Exercise details: Among the entries below, find each line with "message" and show it.

### The input

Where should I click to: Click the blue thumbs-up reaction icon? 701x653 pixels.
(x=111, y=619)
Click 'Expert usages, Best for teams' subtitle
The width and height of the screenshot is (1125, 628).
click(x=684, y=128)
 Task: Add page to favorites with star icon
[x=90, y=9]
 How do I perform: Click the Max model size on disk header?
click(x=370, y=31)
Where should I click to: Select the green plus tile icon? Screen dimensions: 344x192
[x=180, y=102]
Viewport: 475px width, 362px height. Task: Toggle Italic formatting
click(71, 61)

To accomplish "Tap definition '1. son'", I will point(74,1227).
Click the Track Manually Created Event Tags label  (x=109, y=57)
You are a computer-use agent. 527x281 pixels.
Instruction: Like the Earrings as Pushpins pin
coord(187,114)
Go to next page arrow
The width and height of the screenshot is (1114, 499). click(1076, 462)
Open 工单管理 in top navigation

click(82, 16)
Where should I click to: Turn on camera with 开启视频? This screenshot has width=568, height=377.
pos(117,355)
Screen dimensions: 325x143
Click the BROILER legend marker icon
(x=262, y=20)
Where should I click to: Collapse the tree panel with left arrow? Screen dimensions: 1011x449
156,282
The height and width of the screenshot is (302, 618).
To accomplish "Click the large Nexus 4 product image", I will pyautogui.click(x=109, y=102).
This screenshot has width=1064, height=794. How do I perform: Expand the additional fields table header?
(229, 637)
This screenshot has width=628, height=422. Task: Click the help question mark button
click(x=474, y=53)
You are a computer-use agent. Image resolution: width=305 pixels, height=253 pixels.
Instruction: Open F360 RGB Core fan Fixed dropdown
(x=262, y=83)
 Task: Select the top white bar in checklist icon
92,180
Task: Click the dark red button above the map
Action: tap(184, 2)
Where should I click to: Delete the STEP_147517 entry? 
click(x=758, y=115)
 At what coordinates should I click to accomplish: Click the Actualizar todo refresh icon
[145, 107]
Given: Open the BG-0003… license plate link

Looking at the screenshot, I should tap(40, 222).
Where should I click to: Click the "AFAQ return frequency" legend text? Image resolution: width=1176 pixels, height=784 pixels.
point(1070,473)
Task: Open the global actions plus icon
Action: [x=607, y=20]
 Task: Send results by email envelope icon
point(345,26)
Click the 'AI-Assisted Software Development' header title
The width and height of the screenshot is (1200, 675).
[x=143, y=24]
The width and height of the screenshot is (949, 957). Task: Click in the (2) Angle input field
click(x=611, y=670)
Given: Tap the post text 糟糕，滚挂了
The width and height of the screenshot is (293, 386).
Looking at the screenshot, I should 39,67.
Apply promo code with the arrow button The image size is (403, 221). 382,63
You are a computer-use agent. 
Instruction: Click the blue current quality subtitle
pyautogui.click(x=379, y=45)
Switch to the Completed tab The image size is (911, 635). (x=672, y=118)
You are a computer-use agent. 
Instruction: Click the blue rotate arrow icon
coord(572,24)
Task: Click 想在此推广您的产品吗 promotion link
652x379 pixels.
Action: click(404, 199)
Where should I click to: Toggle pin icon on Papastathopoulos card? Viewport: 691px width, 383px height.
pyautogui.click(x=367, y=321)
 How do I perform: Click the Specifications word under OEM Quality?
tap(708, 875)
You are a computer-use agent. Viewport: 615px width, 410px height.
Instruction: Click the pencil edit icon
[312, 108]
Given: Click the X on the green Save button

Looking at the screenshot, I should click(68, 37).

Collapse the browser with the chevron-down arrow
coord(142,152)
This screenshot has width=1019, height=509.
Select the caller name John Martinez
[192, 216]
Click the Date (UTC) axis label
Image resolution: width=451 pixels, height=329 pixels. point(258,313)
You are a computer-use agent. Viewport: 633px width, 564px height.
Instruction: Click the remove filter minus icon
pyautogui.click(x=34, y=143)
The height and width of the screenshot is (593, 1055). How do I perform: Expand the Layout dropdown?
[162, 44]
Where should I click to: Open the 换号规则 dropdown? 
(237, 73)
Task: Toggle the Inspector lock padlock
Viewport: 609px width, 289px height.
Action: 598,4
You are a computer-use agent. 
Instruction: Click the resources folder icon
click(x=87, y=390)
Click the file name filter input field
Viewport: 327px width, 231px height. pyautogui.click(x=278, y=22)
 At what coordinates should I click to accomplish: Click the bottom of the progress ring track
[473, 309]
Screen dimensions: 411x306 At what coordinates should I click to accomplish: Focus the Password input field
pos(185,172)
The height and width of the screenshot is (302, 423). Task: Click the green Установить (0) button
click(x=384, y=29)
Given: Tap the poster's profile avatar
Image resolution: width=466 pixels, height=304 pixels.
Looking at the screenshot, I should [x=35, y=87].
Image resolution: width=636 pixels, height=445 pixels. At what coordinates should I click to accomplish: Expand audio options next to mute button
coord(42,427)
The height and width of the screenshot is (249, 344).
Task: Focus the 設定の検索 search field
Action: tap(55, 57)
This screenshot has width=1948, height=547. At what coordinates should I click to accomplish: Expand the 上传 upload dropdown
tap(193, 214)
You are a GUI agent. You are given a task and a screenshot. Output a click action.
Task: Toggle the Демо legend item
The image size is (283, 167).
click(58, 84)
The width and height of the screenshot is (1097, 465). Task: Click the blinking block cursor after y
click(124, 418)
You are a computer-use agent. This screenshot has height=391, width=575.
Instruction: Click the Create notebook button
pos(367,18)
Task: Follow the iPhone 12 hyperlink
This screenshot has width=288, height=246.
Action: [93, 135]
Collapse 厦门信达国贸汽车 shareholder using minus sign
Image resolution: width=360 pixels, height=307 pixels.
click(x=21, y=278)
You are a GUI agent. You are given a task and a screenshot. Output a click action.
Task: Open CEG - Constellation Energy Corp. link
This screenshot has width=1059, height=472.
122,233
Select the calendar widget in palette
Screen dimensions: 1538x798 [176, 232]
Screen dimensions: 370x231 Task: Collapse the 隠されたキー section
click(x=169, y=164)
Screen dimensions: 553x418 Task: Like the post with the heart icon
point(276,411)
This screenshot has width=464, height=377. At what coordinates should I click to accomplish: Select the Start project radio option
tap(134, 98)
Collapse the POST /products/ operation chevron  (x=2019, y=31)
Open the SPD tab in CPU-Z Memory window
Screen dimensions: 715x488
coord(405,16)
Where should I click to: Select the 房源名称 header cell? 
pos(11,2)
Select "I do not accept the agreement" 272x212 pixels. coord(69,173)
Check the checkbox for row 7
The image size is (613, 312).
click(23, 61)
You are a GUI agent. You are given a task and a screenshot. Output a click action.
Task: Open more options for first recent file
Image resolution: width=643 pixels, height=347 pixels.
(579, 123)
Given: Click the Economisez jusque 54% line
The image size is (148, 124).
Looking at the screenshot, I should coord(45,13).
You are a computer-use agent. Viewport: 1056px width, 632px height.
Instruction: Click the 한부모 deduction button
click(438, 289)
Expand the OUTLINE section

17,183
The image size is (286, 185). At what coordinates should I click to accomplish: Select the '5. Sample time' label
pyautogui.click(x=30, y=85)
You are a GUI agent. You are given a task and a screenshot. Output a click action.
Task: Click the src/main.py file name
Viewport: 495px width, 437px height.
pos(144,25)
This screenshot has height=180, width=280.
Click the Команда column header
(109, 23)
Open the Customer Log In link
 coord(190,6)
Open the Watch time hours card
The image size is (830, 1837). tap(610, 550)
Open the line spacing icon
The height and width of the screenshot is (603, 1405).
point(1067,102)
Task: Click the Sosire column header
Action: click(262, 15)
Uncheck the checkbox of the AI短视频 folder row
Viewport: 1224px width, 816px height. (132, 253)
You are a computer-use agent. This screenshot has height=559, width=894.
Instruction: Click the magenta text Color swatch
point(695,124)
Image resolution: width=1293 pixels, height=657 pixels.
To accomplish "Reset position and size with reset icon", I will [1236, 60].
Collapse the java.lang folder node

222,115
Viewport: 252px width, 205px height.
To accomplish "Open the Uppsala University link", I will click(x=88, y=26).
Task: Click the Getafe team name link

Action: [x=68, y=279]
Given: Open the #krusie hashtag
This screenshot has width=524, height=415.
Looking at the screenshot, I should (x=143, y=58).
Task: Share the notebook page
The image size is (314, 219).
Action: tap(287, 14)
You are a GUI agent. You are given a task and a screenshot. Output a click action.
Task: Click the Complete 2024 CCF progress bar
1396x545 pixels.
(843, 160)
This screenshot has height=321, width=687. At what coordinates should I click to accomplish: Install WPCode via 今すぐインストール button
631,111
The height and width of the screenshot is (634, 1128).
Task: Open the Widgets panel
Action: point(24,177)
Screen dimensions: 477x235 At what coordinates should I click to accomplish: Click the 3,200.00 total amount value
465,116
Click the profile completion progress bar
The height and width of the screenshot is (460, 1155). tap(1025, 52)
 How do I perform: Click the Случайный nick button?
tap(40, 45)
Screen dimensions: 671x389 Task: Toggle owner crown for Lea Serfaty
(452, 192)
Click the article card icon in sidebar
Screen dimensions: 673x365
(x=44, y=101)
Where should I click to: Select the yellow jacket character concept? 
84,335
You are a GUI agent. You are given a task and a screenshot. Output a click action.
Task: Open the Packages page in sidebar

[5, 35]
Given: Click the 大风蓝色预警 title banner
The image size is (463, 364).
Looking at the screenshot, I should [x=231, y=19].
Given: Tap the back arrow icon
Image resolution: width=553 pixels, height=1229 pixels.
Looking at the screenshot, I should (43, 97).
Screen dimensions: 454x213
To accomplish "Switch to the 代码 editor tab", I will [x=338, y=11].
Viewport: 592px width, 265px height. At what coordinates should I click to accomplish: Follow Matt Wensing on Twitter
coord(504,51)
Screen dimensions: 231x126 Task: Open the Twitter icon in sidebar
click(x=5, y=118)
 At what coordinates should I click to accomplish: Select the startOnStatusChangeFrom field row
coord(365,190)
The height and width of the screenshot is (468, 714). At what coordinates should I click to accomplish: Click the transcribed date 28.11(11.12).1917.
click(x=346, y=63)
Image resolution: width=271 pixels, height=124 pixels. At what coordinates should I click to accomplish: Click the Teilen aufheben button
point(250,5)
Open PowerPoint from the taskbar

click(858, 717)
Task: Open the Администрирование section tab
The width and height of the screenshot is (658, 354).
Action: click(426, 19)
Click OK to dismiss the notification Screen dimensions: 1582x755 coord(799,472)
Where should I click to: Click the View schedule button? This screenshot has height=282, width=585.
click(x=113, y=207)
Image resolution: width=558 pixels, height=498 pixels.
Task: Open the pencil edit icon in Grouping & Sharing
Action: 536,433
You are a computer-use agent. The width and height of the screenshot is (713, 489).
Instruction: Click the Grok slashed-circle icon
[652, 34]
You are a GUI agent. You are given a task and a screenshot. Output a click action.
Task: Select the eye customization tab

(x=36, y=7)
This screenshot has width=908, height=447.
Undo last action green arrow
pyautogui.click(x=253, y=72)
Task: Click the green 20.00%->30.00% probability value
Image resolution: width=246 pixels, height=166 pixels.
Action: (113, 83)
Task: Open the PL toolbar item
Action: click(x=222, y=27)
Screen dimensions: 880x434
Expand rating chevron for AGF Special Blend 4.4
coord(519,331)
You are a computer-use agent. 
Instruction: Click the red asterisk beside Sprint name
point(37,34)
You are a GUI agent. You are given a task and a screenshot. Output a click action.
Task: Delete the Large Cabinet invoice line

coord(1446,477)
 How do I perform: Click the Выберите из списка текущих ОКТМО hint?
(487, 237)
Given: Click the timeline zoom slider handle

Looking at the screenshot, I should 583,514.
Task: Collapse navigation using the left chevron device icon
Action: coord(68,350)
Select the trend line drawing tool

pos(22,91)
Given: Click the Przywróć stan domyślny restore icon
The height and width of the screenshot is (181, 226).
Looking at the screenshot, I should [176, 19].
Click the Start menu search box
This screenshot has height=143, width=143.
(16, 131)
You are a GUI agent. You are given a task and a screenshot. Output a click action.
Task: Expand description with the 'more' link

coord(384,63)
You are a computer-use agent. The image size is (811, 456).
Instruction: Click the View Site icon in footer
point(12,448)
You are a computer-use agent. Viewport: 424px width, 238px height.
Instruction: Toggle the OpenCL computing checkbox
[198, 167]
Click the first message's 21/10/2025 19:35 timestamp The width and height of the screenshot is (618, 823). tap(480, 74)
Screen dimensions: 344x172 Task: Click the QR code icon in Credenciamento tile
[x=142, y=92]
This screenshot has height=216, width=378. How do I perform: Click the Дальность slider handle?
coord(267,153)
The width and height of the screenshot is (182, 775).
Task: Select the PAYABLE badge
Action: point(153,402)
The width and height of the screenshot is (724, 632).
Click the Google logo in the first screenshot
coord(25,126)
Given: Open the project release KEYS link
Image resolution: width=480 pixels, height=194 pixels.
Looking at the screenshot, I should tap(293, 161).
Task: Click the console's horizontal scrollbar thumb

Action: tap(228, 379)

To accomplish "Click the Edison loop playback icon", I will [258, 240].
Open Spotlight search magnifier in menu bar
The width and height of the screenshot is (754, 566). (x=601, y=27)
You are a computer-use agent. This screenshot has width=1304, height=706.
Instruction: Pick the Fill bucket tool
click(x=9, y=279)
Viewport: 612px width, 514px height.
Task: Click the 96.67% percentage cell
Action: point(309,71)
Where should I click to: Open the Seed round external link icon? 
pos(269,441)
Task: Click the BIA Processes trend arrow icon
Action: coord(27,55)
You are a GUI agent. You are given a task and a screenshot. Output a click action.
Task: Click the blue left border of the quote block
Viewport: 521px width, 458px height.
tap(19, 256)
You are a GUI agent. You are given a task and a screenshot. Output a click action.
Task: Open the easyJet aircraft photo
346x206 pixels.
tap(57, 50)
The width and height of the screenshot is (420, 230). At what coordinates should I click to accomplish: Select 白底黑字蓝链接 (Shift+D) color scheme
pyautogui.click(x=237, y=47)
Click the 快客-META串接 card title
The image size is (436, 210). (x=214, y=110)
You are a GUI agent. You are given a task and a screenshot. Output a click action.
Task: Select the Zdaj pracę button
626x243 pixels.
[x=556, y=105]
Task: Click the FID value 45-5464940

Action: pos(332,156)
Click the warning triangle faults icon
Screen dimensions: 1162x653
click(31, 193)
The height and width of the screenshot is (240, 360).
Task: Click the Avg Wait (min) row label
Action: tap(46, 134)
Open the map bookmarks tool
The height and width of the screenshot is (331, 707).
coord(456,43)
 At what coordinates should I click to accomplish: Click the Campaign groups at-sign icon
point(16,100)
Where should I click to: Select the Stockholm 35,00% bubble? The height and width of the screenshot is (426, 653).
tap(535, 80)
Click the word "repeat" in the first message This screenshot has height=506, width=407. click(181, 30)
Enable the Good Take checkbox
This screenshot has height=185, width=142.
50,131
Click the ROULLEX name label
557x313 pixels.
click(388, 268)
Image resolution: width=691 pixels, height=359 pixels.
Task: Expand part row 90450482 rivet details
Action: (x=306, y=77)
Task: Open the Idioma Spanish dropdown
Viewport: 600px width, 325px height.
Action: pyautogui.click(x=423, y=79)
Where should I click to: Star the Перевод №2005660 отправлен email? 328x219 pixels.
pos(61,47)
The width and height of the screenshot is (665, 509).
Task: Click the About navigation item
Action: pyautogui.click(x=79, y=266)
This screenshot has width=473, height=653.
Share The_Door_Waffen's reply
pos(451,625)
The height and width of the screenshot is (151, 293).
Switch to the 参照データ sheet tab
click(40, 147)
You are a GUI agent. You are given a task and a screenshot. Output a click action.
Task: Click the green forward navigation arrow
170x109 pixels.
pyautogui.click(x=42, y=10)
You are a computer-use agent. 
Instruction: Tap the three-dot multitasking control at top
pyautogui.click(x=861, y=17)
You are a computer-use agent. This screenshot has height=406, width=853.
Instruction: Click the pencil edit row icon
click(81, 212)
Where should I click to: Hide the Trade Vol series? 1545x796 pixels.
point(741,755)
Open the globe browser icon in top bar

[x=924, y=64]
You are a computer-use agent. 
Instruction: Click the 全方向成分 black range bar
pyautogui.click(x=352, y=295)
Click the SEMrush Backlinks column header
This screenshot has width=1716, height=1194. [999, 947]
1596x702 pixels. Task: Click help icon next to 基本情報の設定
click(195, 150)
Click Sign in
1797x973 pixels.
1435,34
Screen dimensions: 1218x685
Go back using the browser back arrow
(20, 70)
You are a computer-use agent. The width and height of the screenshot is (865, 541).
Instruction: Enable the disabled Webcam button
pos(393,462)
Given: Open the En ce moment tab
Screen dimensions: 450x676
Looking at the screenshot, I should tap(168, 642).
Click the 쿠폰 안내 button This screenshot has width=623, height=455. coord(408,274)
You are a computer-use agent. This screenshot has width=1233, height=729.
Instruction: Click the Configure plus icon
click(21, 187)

######

Task response:
Click the first message's 21/10/2025 19:35 timestamp The width and height of the screenshot is (618, 823). tap(480, 74)
Click the word "repeat" in the first message This screenshot has height=506, width=407. click(181, 30)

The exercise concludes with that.